スープ、アゲイン

 何ヶ月も身を引き裂かれるような日が続いた。部屋の壁のドリームキャッチャーを毎日見つめた。確かに悪夢を見ない、でも良い夢も訪れなかった。サクトとはメールと通話だけの繋がりだった。サクトには毎日のサーフィンがある気がした。私にも毎日の仕事があった。でも虚しかった。金子さんに冗談で「名古屋の人とは別れて俺と付き合って」と言われた。「無理!」サクトが好き。どんなに会えなくても、どんなに離れていても。

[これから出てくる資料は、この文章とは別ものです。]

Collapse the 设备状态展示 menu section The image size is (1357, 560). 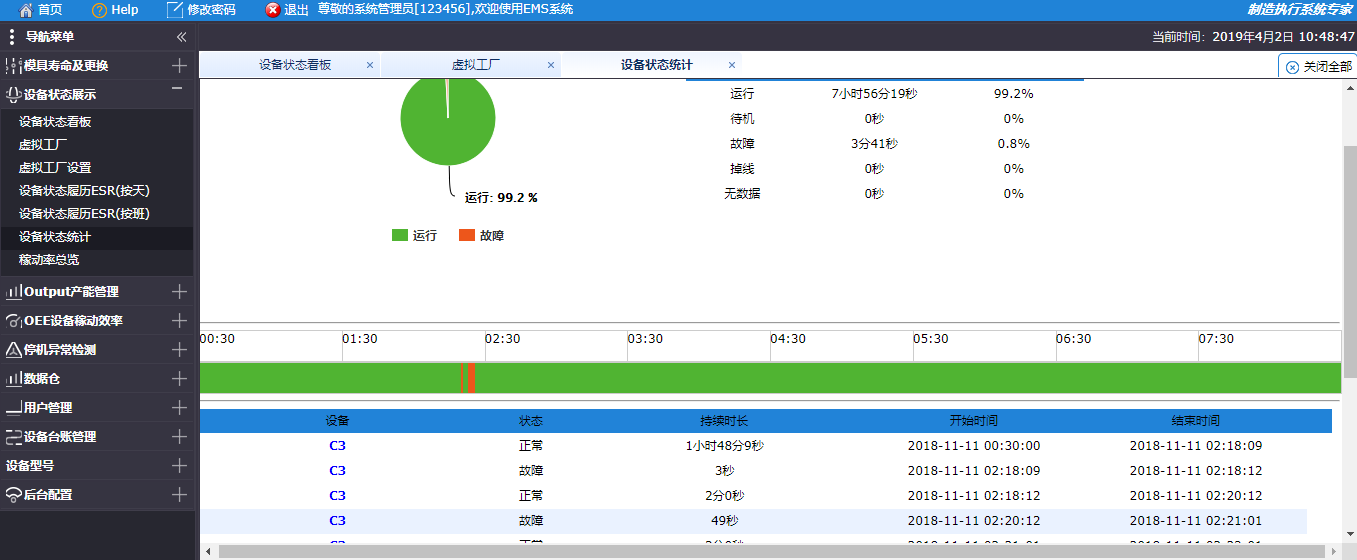[x=177, y=89]
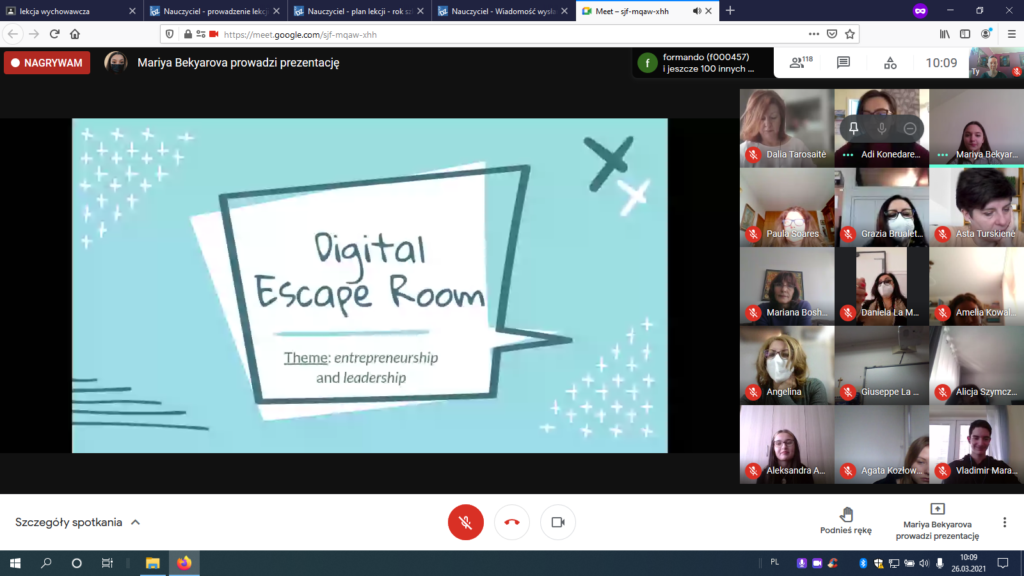Open the Firefox sidebar view icon
Image resolution: width=1024 pixels, height=576 pixels.
966,33
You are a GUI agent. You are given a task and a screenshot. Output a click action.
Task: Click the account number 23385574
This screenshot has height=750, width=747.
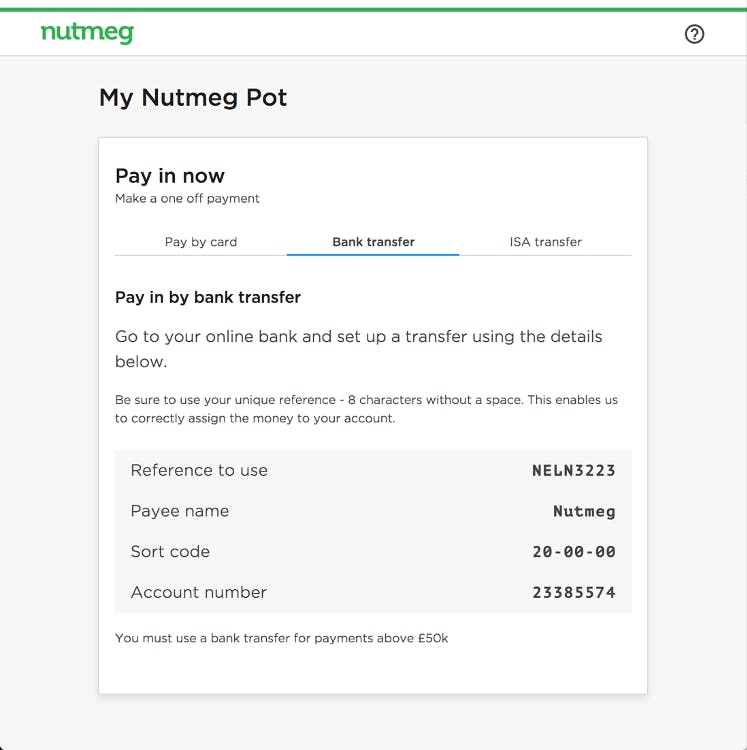574,593
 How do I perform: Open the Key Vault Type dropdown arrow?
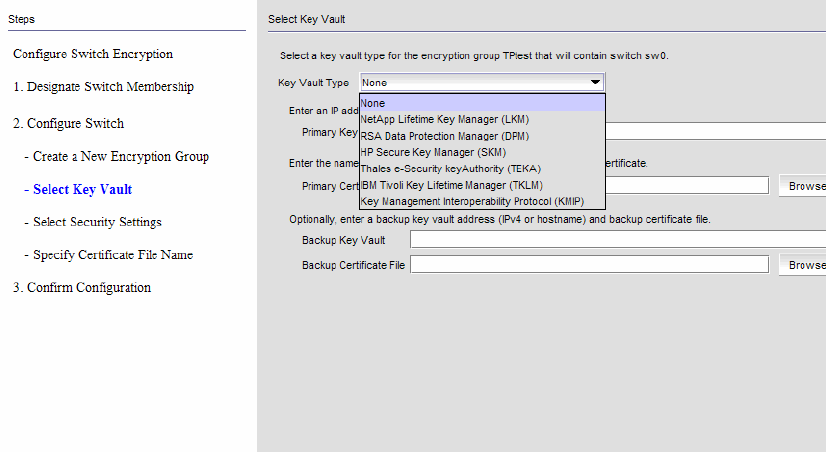tap(595, 83)
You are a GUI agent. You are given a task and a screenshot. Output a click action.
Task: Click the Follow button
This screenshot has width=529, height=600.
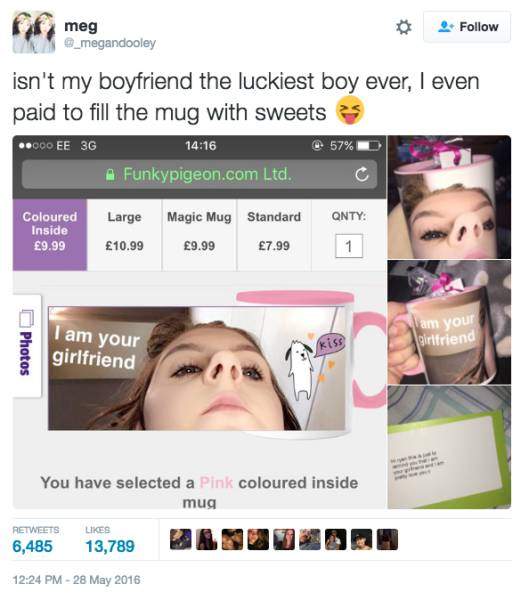click(x=467, y=27)
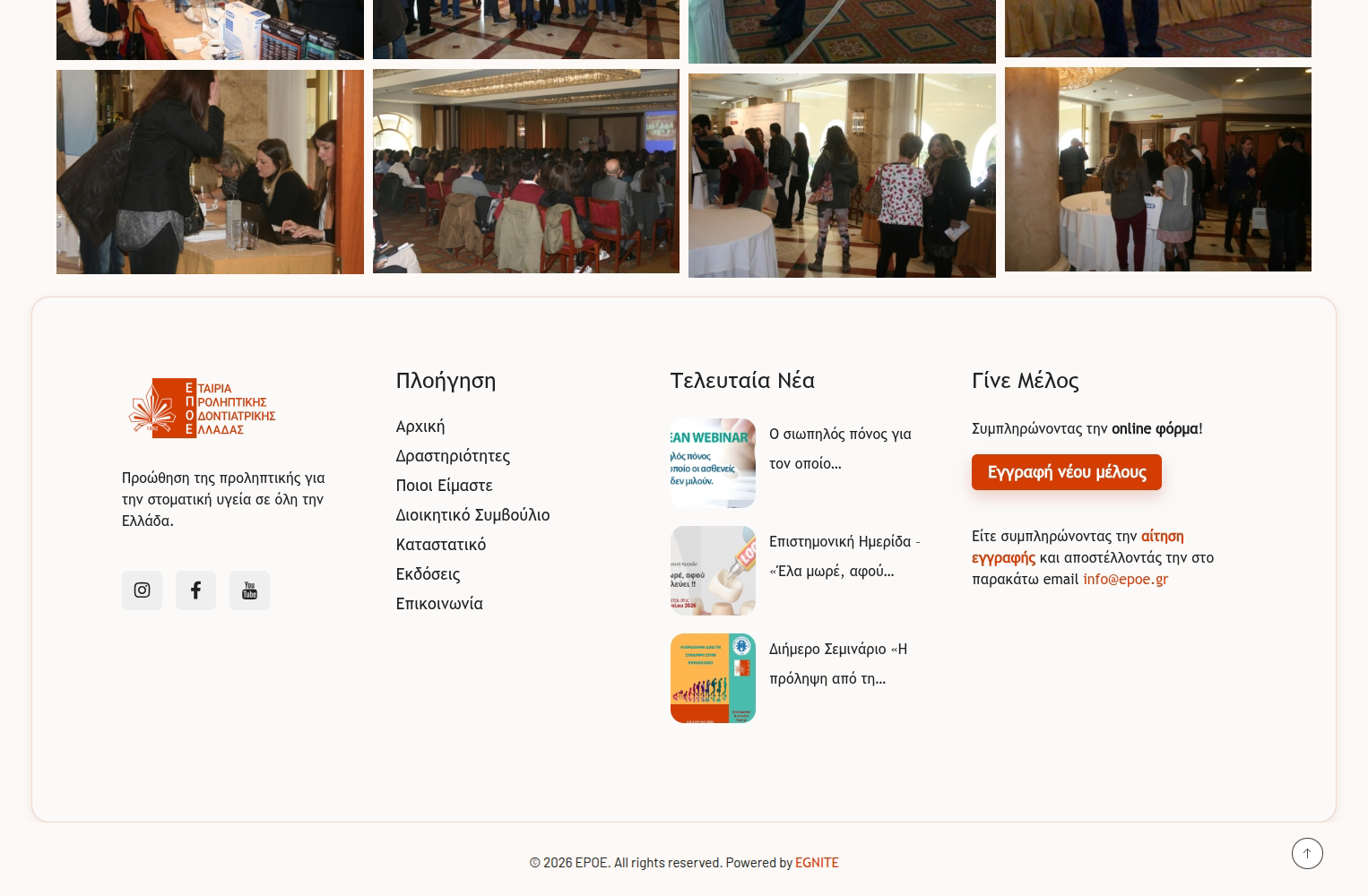The image size is (1368, 896).
Task: Open the Facebook social icon
Action: click(195, 590)
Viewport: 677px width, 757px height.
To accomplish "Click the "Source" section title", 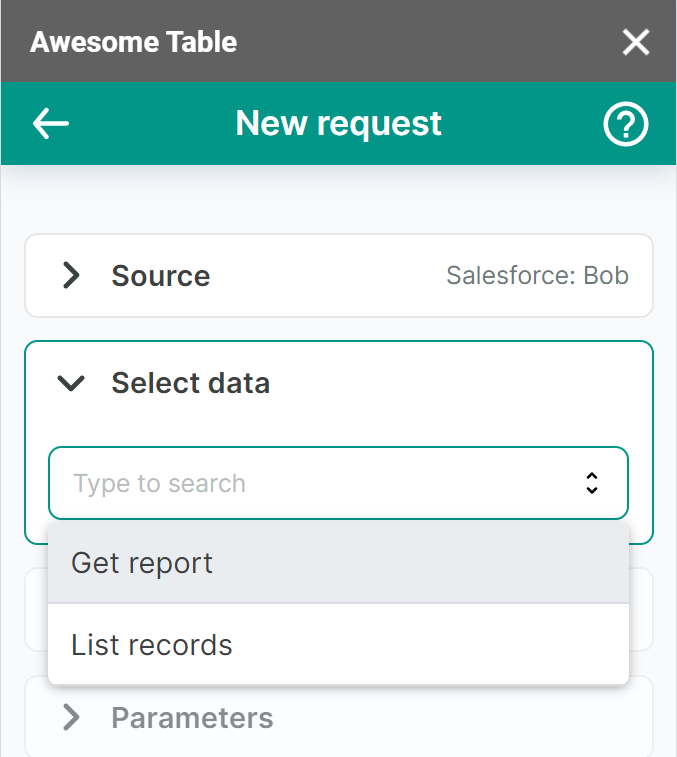I will click(160, 276).
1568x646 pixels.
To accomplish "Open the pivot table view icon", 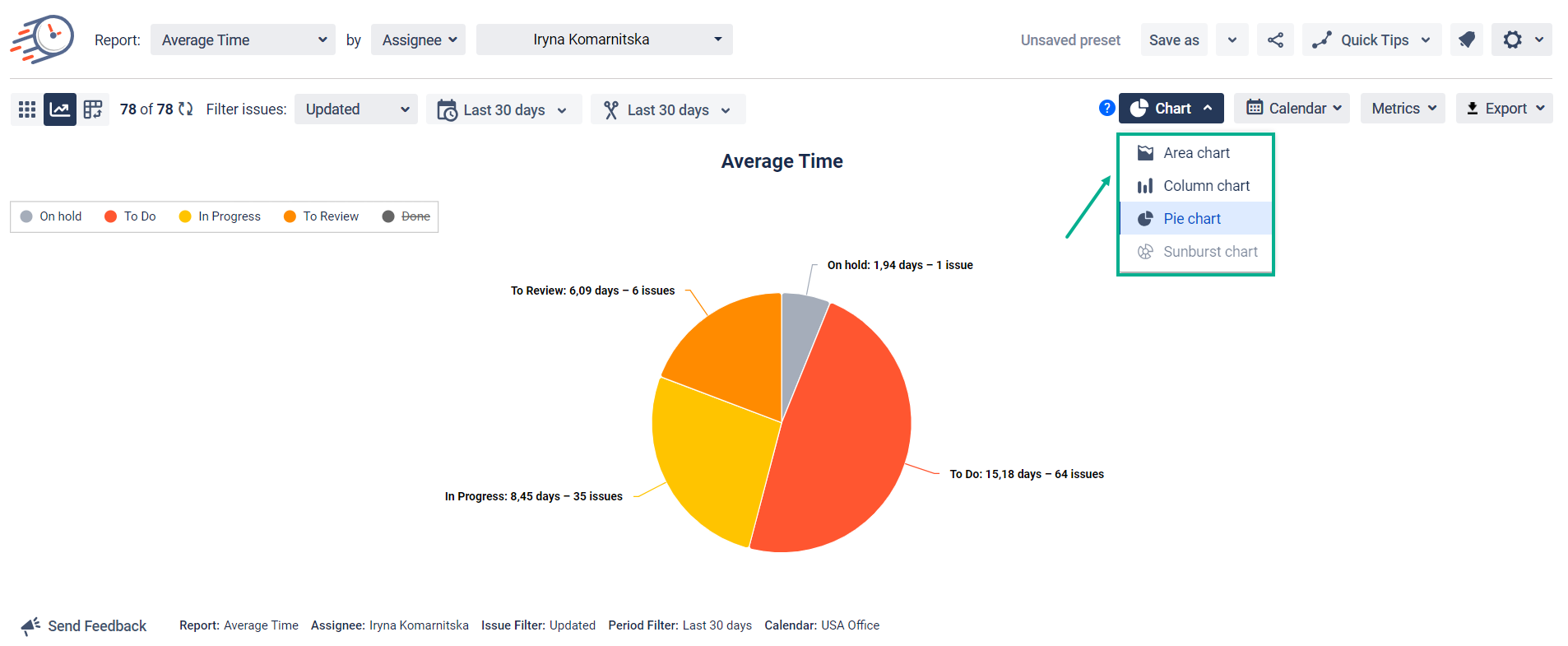I will (x=93, y=109).
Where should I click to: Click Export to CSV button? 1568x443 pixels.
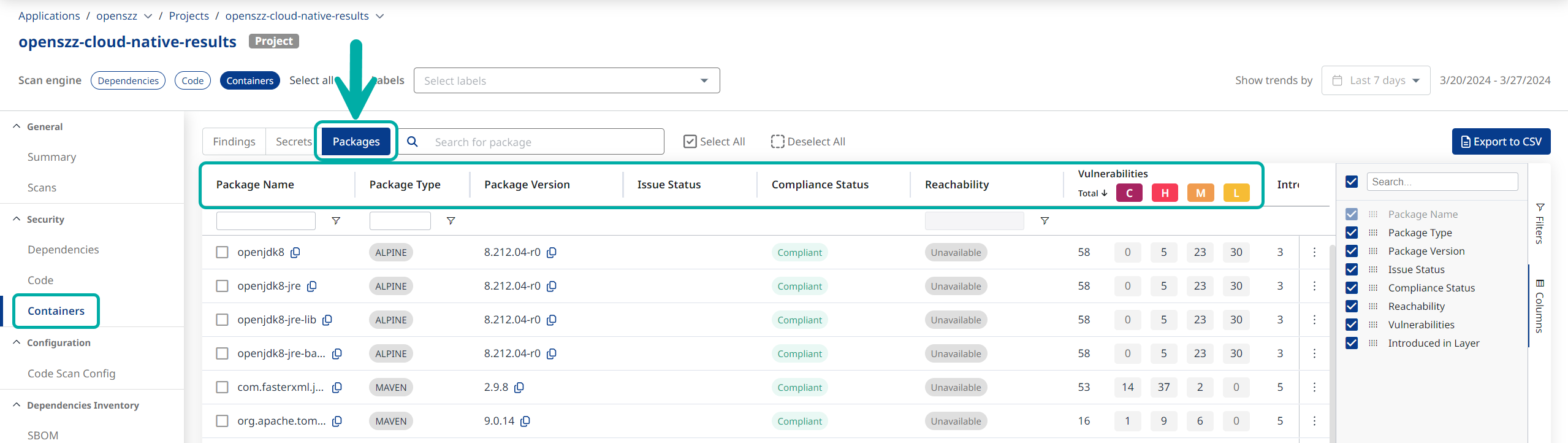(1501, 142)
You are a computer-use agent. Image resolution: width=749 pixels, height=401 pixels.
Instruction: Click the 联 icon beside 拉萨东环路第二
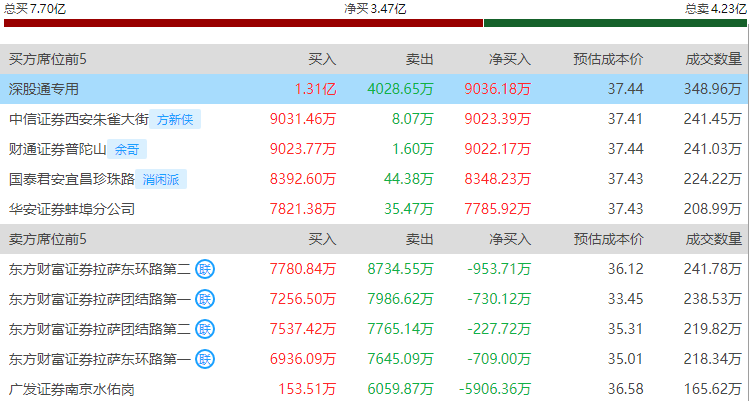(x=205, y=270)
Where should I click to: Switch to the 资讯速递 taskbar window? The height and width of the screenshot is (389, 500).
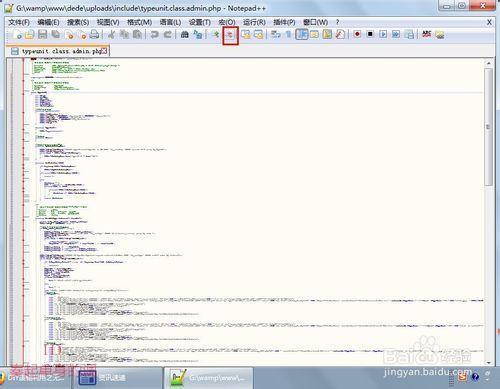point(103,378)
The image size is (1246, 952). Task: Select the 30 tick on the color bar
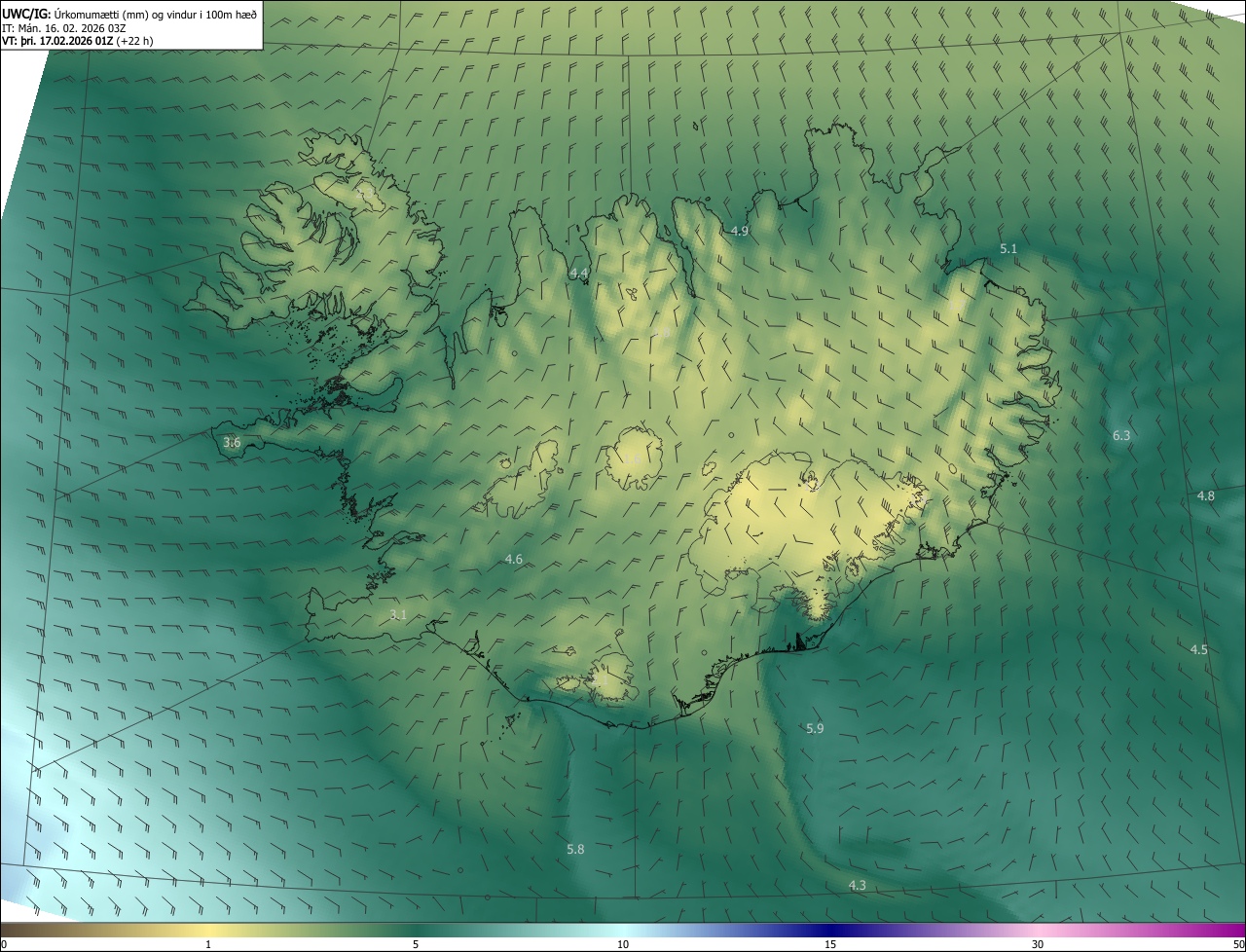pyautogui.click(x=1038, y=944)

 家の周りの桜が雨で散り、産まれたばかりのうぐいすが鳴き方の練習をしていた。ツバメが道路を飛び交い蛍の姿を見かけた。海では霞の向こうで富士山が、薄っすらとまだ雪の残る姿を見せていた。毎朝ビーチに出かけてから仕事に行った。いつ行ってもサクトの姿はなかった。GWが過ぎ、ナギとシンジがイタリアに行く事になった。新しいスタッフが決まり二人は旅立った。六月。ビデオ通話の画面の中のサクトが鎌倉のサーフショップの常勤スタッフに応募すると言った。そしてサクトはこっちに一泊しに来た。一日目は店長同士が知り合いだと言うサーフショップと面談してから家で一緒に夕飯を食べた。二日目は賃貸物件の内覧をした。休みを取ってサクトと一緒に部屋を回った。候補の三件とも2DKのアパートで私の家から近い物件ばかりだった。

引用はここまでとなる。